GIVEN RECORDS
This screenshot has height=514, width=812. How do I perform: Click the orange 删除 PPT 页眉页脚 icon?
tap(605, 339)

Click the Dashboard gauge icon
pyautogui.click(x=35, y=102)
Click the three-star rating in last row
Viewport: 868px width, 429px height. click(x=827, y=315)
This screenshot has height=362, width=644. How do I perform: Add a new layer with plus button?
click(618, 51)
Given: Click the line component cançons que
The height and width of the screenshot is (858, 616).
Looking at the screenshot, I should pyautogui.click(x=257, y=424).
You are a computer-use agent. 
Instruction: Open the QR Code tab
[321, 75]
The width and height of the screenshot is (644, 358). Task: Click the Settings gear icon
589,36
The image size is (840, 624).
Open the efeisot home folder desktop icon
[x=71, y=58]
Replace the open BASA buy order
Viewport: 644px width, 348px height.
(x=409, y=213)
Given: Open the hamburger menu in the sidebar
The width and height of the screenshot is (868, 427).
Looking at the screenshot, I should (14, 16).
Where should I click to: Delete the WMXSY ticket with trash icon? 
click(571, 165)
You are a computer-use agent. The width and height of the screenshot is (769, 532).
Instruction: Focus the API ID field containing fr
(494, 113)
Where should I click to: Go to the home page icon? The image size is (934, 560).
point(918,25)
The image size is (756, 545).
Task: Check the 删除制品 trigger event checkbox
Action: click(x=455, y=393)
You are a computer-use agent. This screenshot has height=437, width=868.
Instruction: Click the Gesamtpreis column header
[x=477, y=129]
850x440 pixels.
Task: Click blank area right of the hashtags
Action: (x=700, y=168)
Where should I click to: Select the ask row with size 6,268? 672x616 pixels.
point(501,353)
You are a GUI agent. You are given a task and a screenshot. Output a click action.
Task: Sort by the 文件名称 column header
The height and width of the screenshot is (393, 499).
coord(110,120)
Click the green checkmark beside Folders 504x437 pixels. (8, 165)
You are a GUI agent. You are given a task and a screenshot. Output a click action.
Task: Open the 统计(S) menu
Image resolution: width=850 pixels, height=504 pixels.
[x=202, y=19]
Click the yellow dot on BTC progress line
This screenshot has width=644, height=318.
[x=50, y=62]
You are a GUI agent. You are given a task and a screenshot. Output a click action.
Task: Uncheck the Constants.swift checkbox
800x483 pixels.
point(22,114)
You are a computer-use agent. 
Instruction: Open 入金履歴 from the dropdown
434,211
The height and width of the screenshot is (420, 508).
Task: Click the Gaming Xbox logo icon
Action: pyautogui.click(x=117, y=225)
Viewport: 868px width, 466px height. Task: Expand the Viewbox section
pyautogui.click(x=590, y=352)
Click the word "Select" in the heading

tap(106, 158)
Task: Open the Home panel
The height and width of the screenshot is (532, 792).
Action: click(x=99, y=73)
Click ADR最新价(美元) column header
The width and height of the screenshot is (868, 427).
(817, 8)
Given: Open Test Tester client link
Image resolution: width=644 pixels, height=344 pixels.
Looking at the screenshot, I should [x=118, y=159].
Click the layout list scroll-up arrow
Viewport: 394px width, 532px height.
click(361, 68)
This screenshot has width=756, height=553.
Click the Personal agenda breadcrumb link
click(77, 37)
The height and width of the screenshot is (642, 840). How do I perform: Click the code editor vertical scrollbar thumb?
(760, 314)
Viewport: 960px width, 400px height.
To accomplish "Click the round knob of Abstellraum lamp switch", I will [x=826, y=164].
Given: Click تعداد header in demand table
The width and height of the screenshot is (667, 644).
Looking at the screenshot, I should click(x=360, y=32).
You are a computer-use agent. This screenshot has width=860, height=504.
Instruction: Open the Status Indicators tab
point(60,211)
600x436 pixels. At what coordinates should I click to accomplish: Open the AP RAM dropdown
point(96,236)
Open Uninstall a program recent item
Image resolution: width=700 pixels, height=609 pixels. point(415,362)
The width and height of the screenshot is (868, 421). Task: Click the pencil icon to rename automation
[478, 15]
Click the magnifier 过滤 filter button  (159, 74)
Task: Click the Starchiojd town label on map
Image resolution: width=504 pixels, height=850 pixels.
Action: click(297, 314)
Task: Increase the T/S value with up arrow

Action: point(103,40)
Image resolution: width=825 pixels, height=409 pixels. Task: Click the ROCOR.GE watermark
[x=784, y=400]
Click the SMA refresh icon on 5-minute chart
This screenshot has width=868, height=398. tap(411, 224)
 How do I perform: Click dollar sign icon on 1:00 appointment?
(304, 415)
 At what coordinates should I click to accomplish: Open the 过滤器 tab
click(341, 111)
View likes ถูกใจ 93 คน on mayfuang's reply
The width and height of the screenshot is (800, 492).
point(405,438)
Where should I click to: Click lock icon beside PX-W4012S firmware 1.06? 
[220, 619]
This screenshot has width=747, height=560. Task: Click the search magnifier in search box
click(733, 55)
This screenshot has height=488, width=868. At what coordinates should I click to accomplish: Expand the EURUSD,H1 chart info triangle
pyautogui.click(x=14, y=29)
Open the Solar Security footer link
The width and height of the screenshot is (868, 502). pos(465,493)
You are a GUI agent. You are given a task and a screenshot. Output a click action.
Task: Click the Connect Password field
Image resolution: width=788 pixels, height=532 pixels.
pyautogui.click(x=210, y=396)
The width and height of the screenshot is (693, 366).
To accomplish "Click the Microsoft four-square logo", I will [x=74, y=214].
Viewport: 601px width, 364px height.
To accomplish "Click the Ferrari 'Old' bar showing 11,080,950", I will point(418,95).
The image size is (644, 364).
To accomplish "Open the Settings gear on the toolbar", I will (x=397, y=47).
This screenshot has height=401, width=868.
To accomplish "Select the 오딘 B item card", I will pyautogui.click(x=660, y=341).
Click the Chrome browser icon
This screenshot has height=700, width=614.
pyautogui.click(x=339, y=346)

WORK ITEM
All of the entries above should be transcribed exactly, line for line.

RESULT OF THIS EXERCISE
This screenshot has height=514, width=812. How do I perform: Click the orange 删除 PPT 页眉页脚 icon?
tap(605, 339)

Click the Dashboard gauge icon
pyautogui.click(x=35, y=102)
Click the three-star rating in last row
Viewport: 868px width, 429px height. click(x=827, y=315)
This screenshot has height=362, width=644. How do I perform: Add a new layer with plus button?
click(618, 51)
Given: Click the line component cançons que
The height and width of the screenshot is (858, 616).
Looking at the screenshot, I should pyautogui.click(x=257, y=424).
You are a computer-use agent. 
Instruction: Open the QR Code tab
[321, 75]
The width and height of the screenshot is (644, 358). Task: Click the Settings gear icon
589,36
The image size is (840, 624).
Open the efeisot home folder desktop icon
[x=71, y=58]
Replace the open BASA buy order
Viewport: 644px width, 348px height.
(x=409, y=213)
Given: Open the hamburger menu in the sidebar
The width and height of the screenshot is (868, 427).
Looking at the screenshot, I should (14, 16).
Where should I click to: Delete the WMXSY ticket with trash icon? 
click(571, 165)
You are a computer-use agent. The width and height of the screenshot is (769, 532).
Instruction: Focus the API ID field containing fr
(494, 113)
Where should I click to: Go to the home page icon? The image size is (934, 560).
point(918,25)
The image size is (756, 545).
Task: Check the 删除制品 trigger event checkbox
Action: click(x=455, y=393)
You are a computer-use agent. This screenshot has height=437, width=868.
Instruction: Click the Gesamtpreis column header
[x=477, y=129]
850x440 pixels.
Task: Click blank area right of the hashtags
Action: (x=700, y=168)
Where should I click to: Select the ask row with size 6,268? 672x616 pixels.
point(501,353)
You are a GUI agent. You are given a task and a screenshot. Output a click action.
Task: Sort by the 文件名称 column header
The height and width of the screenshot is (393, 499).
coord(110,120)
Click the green checkmark beside Folders 504x437 pixels. (8, 165)
You are a GUI agent. You are given a task and a screenshot. Output a click action.
Task: Open the 统计(S) menu
Image resolution: width=850 pixels, height=504 pixels.
[x=202, y=19]
Click the yellow dot on BTC progress line
This screenshot has width=644, height=318.
[x=50, y=62]
You are a GUI agent. You are given a task and a screenshot. Output a click action.
Task: Uncheck the Constants.swift checkbox
800x483 pixels.
point(22,114)
You are a computer-use agent. 
Instruction: Open 入金履歴 from the dropdown
434,211
The height and width of the screenshot is (420, 508).
Task: Click the Gaming Xbox logo icon
Action: pyautogui.click(x=117, y=225)
Viewport: 868px width, 466px height. Task: Expand the Viewbox section
pyautogui.click(x=590, y=352)
Click the word "Select" in the heading

tap(106, 158)
Task: Open the Home panel
The height and width of the screenshot is (532, 792).
Action: click(x=99, y=73)
Click ADR最新价(美元) column header
The width and height of the screenshot is (868, 427).
(817, 8)
Given: Open Test Tester client link
Image resolution: width=644 pixels, height=344 pixels.
Looking at the screenshot, I should [x=118, y=159].
Click the layout list scroll-up arrow
Viewport: 394px width, 532px height.
click(361, 68)
This screenshot has width=756, height=553.
Click the Personal agenda breadcrumb link
click(77, 37)
The height and width of the screenshot is (642, 840). How do I perform: Click the code editor vertical scrollbar thumb?
(760, 314)
Viewport: 960px width, 400px height.
To accomplish "Click the round knob of Abstellraum lamp switch", I will [x=826, y=164].
Given: Click تعداد header in demand table
The width and height of the screenshot is (667, 644).
Looking at the screenshot, I should click(x=360, y=32).
You are a computer-use agent. This screenshot has width=860, height=504.
Instruction: Open the Status Indicators tab
point(60,211)
600x436 pixels. At what coordinates should I click to accomplish: Open the AP RAM dropdown
point(96,236)
Open Uninstall a program recent item
Image resolution: width=700 pixels, height=609 pixels. point(415,362)
The width and height of the screenshot is (868, 421). Task: Click the pencil icon to rename automation
[478, 15]
Click the magnifier 过滤 filter button  (159, 74)
Task: Click the Starchiojd town label on map
Image resolution: width=504 pixels, height=850 pixels.
Action: click(297, 314)
Task: Increase the T/S value with up arrow

Action: point(103,40)
Image resolution: width=825 pixels, height=409 pixels. Task: Click the ROCOR.GE watermark
[x=784, y=400]
Click the SMA refresh icon on 5-minute chart
This screenshot has width=868, height=398. tap(411, 224)
 How do I perform: Click dollar sign icon on 1:00 appointment?
(304, 415)
 At what coordinates should I click to accomplish: Open the 过滤器 tab
click(341, 111)
View likes ถูกใจ 93 คน on mayfuang's reply
The width and height of the screenshot is (800, 492).
point(405,438)
Where should I click to: Click lock icon beside PX-W4012S firmware 1.06? 
[220, 619]
This screenshot has width=747, height=560. Task: Click the search magnifier in search box
click(733, 55)
This screenshot has height=488, width=868. At what coordinates should I click to accomplish: Expand the EURUSD,H1 chart info triangle
pyautogui.click(x=14, y=29)
Open the Solar Security footer link
The width and height of the screenshot is (868, 502). pos(465,493)
You are a GUI agent. You are given a task and a screenshot. Output a click action.
Task: Click the Connect Password field
Image resolution: width=788 pixels, height=532 pixels.
pyautogui.click(x=210, y=396)
The width and height of the screenshot is (693, 366).
To accomplish "Click the Microsoft four-square logo", I will [x=74, y=214].
Viewport: 601px width, 364px height.
To accomplish "Click the Ferrari 'Old' bar showing 11,080,950", I will point(418,95).
The image size is (644, 364).
To accomplish "Open the Settings gear on the toolbar", I will (x=397, y=47).
This screenshot has height=401, width=868.
To accomplish "Select the 오딘 B item card", I will pyautogui.click(x=660, y=341).
Click the Chrome browser icon
This screenshot has height=700, width=614.
pyautogui.click(x=339, y=346)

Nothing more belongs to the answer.